#### Consignes
**a)** Ces affirmations concordent-elles avec l'article sur les relations entre joueurs de tennis ? Répondez par oui ou non, en citant à l'identique les mots décisifs de l'article.
(i) La génération plus jeune évite de critiquer ses rivaux en public.
(ii) L'époque où les joueurs se contentaient d'une poignée de main a pris fin au début des années 2000.
(iii) À Monte-Carlo, Holger Rune et Jannik Sinner ont échangé une poignée de main chaleureuse.
**b)** Répondez s'il vous plaît à ces questions sur l'article sur les relations entre joueurs de tennis :
(i) Qui signe l'article ?
(ii) À quoi la poignée de main ressemble-t-elle presque ?
(iii) En dehors de Holger Rune et Jannik Sinner, quels joueurs ont eu un échange frisquet à Monte-Carlo ?
**c)** Rédigez la suite de l'article sur les relations entre joueurs de tennis, à partir de sa dernière phrase.

Kyrgios, Medvedev, Zverev, Tsitsipás… Après une ère policée, les langues sortent des poches

26 avr. 2023 à 14:13:05 | par Mathieu Canac

Depuis l'arrivée au plus haut niveau de Rafael Nadal, Roger Federer et Novak Djokovic, les meilleurs joueurs du monde nous ont habitués a mutuellement se couvrir d'éloges. Mais, depuis quelques années, la génération plus jeune n'hésite pas à se tirer publiquement dans les pattes.

Une fois le dernier échange joué, on s’enlace, on tapote le torse de l’adversaire, on le tient par l’épaule ou taille. La poignée de main ressemble presque à une courte séquence de danse à deux. Un bal des faux-culs, parfois, tant tout cela peut être uniquement une façade offerte au public par deux joueurs ne s’appréciant pas réellement. Parce que c’est devenu la norme. À des années lumières de l’époque, révolue au début des années 2000, où on se serrait la pogne, et basta. Mais depuis quelques temps, on voit un peu plus d’échanges moins tactiles et chaleureux au filet. Certains étant même plus que frisquets, comme à Monte-Carlo entre Holger Rune et Jannik Sinner, Alexander Zverev et Daniil Medvedev.

#### Données

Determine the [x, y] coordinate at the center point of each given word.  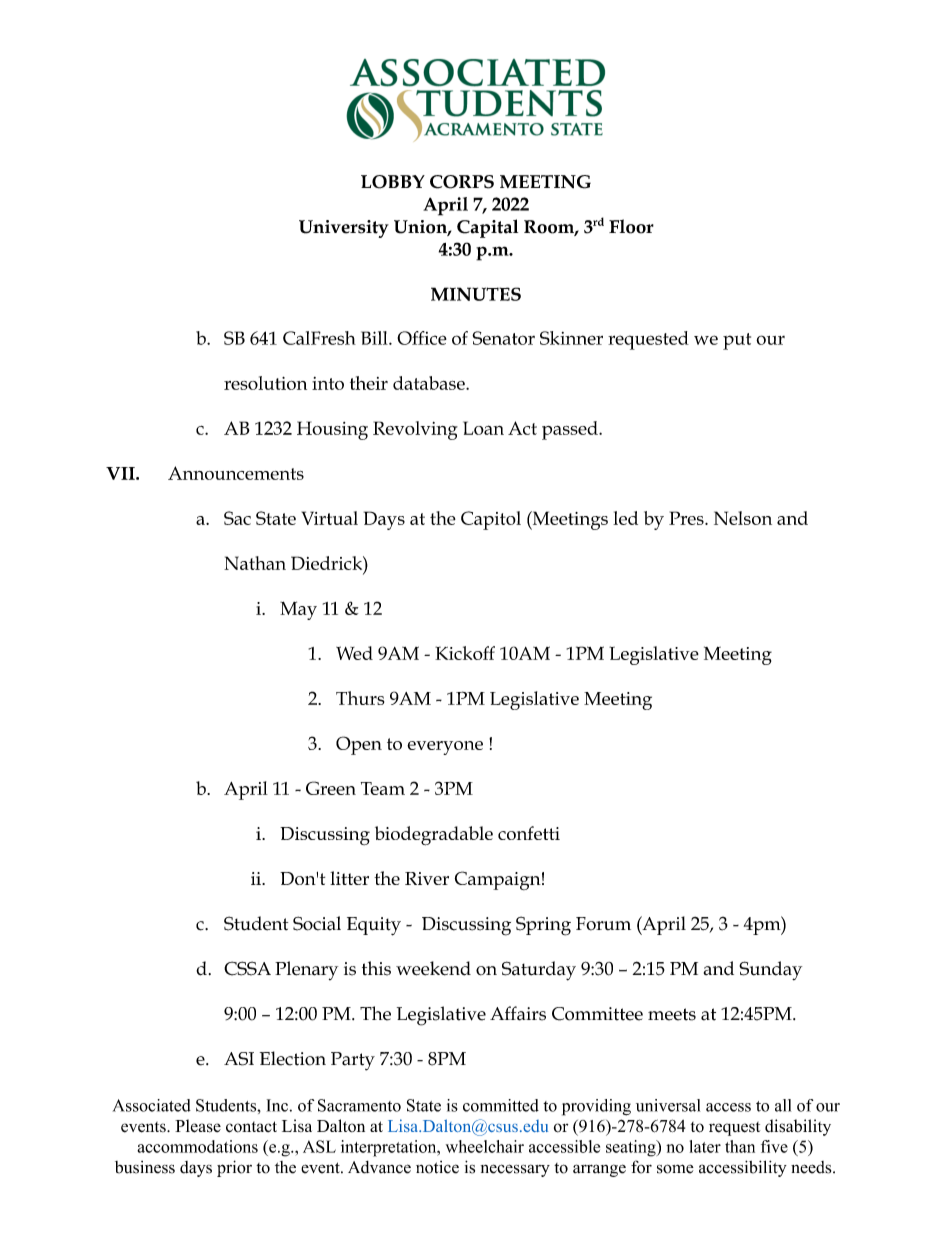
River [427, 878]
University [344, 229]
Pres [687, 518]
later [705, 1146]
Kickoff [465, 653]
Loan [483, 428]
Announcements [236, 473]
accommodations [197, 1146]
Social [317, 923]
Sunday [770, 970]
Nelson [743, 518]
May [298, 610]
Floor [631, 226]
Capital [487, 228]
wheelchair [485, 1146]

#### Corrigé
**a)**
(i) Non : « la génération plus jeune n'hésite pas à se tirer publiquement dans les pattes »
(ii) Oui : « À des années lumières de l’époque, révolue au début des années 2000, où on se serrait la pogne, et basta »
(iii) Non : « Certains étant même plus que frisquets, comme à Monte-Carlo entre Holger Rune et Jannik Sinner »

**b)**
(i) Mathieu Canac.
(ii) À une courte séquence de danse à deux.
(iii) Alexander Zverev et Daniil Medvedev.

**c)**
Une tendance qui se retrouve également en conférence de presse, ou dans les interviews. Dans une ère, notamment impulsée par le Big 3, où les meilleurs joueurs sont aussi les jardiniers les plus habiles pour tresser des couronnes de lauriers à leurs rivaux, certains se plaisent à jouer les “mauvaises graines”. En balançant sur les collègues des déclarations n’ayant rien de fleurs, si ce n’est peut-être le piquant de la rose. “Il est l’un des joueurs les moins fair-play du monde, a lâché Zverev à Monaco, après s’être incliné 3-6 7-5 7-6⁷ face à Medvedev l’ayant irrité par son attitude et une pause-toilettes prise à 4-3 dans le dernier set. En tant que sportif, il me déçoit énormément.

Maître du contre aussi bien sur le court que devant les micros, Medvedev a répliqué dès le lendemain. “Si quelqu'un de super fair-play comme Diego (Schwartzman), Casper (Ruud), Karen (Khachanov) ou Andrey (Rublev) me dit quelque chose comme ça, je me sens désolé, a-t-il d’abord répondu. Mais Sascha (le surnom de Zverev) n'est pas ce genre de gars. Quand il dit que quelqu'un n'est pas fair-play, tu as envie de lui répondre : 'OK, super, regarde-toi dans le miroir.’ (...) Non, nous n'avons jamais vraiment été des amis proches, ou peut-être un peu en juniors. C'est seulement lui, dans des discours de remises de prix, qui a dit être ami avec ma femme et moi, ce qui n'est clairement plus le cas depuis longtemps.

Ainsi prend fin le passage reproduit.